Riskiest Bank Bonds Lose in March in Europe as Market SwellsJohn Glover
Investors in the riskiest bank debt in Europe were stung by losses in March as the fledgling market more than doubled in size.
The bonds forfeited 0.2 percent last month, the first period of negative returns since Bank of America Merrill Lynch starting tracking contingent capital securities on Dec. 31, as notes from Societe Generale SA and Credit Agricole SA lost more than 1 percent. European lenders issued the equivalent of $16.5 billion of securities that comply with new regulations governing capital requirements, making March the busiest month since the first bond was issued last April.
Regulators’ efforts to ensure bank investors are on the hook for failing lenders have created a new class of high-risk junior bonds explicitly designed to incur losses without defaulting.
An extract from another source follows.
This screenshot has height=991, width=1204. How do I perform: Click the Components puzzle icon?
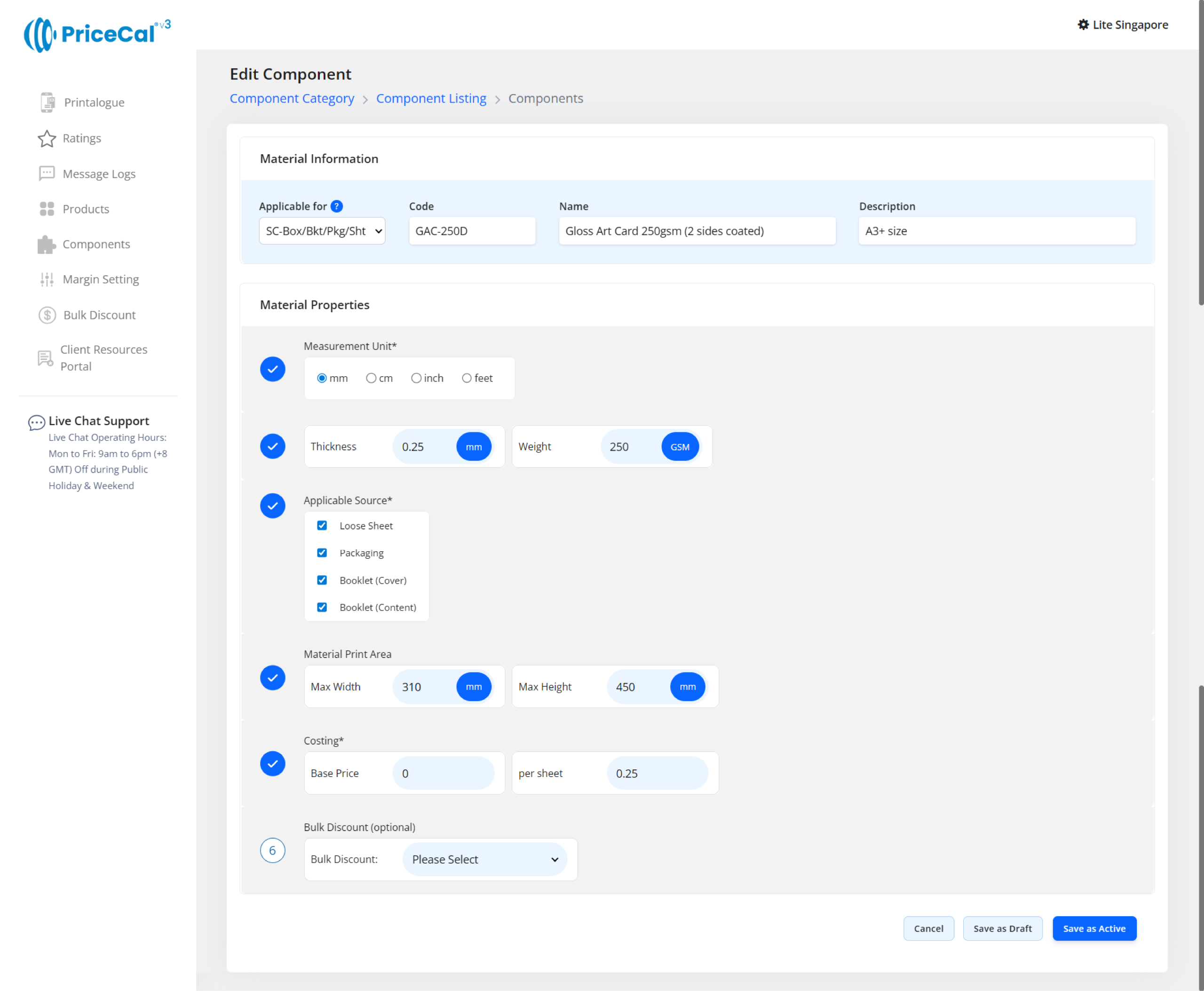tap(47, 244)
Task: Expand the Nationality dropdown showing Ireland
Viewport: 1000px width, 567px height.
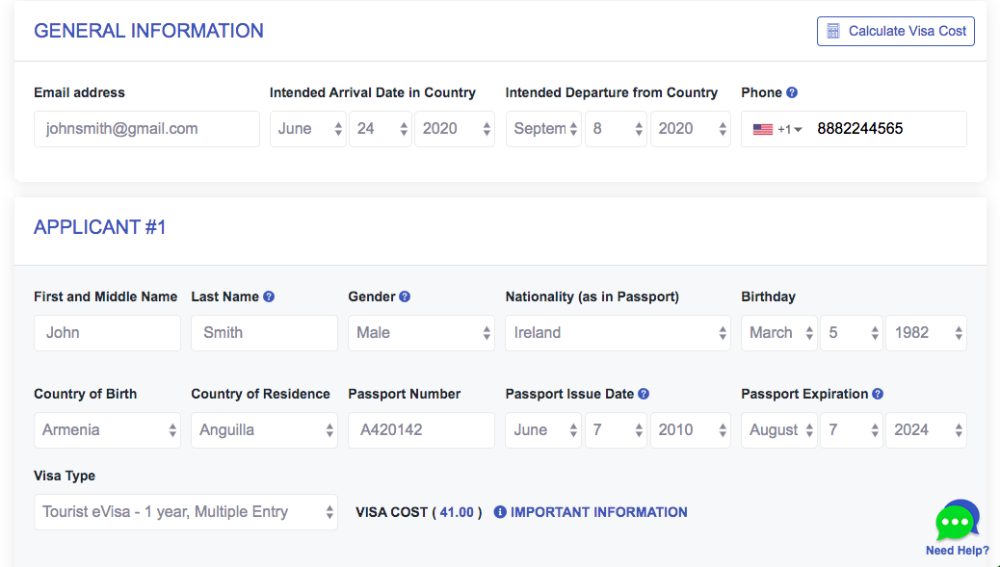Action: pyautogui.click(x=617, y=333)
The market has swelled to more than $30 billion in less than a year, a size Europe’s junk bond market took almost five years to attain, as the coupons issuers pay to compensate for the risk lure investors.
“Indigestion is what’s on everyone’s mind,” said Steve Hussey, a London-based credit analyst at AllianceBernstein Ltd. “Leads need to be aware of the danger of establishing unrealistic price levels and of the negative sentiment that would be created if and when there’s a pullback.”
Average yields, which dropped to as low as 6.32 percent on March 6, ended the month at 6.60 percent, according to Bank of America’s High Yield Contingent Capital Index. That compares with an increase of one basis point to 1.51 percent for senior bank debt, which returned 0.4 percent in the same period, Bank of America’s Euro Senior Banking Index shows.
The average coupon on the 10 additional Tier 1 notes sold last month was about 6.81 percent, compared with an average of 8.36 percent on the nine preceding transactions, according to data compiled by Bloomberg.
Additional Tier 1 notes convert to equity or are written down when the issuer’s capital falls below a pre-set percentage of assets. The securities differ from more-senior Tier 2 bonds because they don’t have a maturity date and borrowers are allowed to skip interest payments without defaulting, meaning holders risk ending up with an undated note that pays no interest.
Societe Generale’s $1.75 billion of 7.875 percent bonds fell 2.5 cents on the dollar last month to 104 cents, while its $1.25 billion of 8.25 percent debt declined 2 cents to 108 cents, according to Bank of America prices. Credit Agricole’s $1.75 billion of 7.875 percent bonds fell 2 cents to 105.6 cents.
When Banco Bilbao Vizcaya Argentaria SA issued the first additional Tier 1 bonds in April last year, it offered a 9 percent coupon for $1.5 billion of notes. Last month, KBC Groep NV raised 1.4 billion euros ($1.9 billion) of 5.625 percent securities, the lowest coupon to date, while BBVA returned to the market in February with a 1.5 billion-euro sale of 7 percent notes.
“Pricing of the new issues got a bit too keen, given the still-uncertain risks in the debt,” said Oliver Judd, a London-based analyst at Aviva Investors Ltd., which manages the equivalent of about $410 billion. “It’s gone from being a brand new market in the second quarter of last year to being relatively expensive now.”
Credit Agricole is offering its second sale of additional Tier 1 notes today. France’s third-largest bank plans to sell 1 billion euros of bonds that are being marketed at a yield of about 6.5 percent, according to a person familiar with the matter. It also plans to issue 500 million pounds ($832 million) of securities to yield about 7.5 percent, according to a person familiar with the matter.
The Paris-based lender’s $1.75 billion of capital securities issued in January pay a coupon of 7.875 percent. They are trading at 106 cents on the dollar to yield about 7 percent, according to Bloomberg bond prices.
Banks are eager to issue additional Tier 1 debt because existing capital notes might not be counted under new regulations. The European Banking Authority is also coordinating stress tests designed to ensure lenders are able to survive a major crisis without taxpayer support.
“Some of these things are very high risk and investors need to be compensated for that,” said Ariel Bezalel, who manages the equivalent of about $3.1 billion at Jupiter Asset Management Ltd. in London. “These bonds can sell off pretty quickly.”
Germany, Europe’s biggest economy, is working to accommodate additional Tier 1 bonds in its tax code. Deutsche Bank AG, the nation’s largest lender, said in October it plans to issue 5 billion euros of the securities once their tax treatment is clear.
Taking that into account, issuance this year will “easily” reach 50 billion euros, according to Mark Holman, chief executive officer of TwentyFour Asset Management LLP in London, which oversees about $3.9 billion of fixed-income assets.
“I’d be surprised if any major bank wasn’t considering issuing,” said Holman. “There’s a huge amount of supply that wasn’t there last year, huge. It’s high yielding, it’s volatile and it’s a trend.”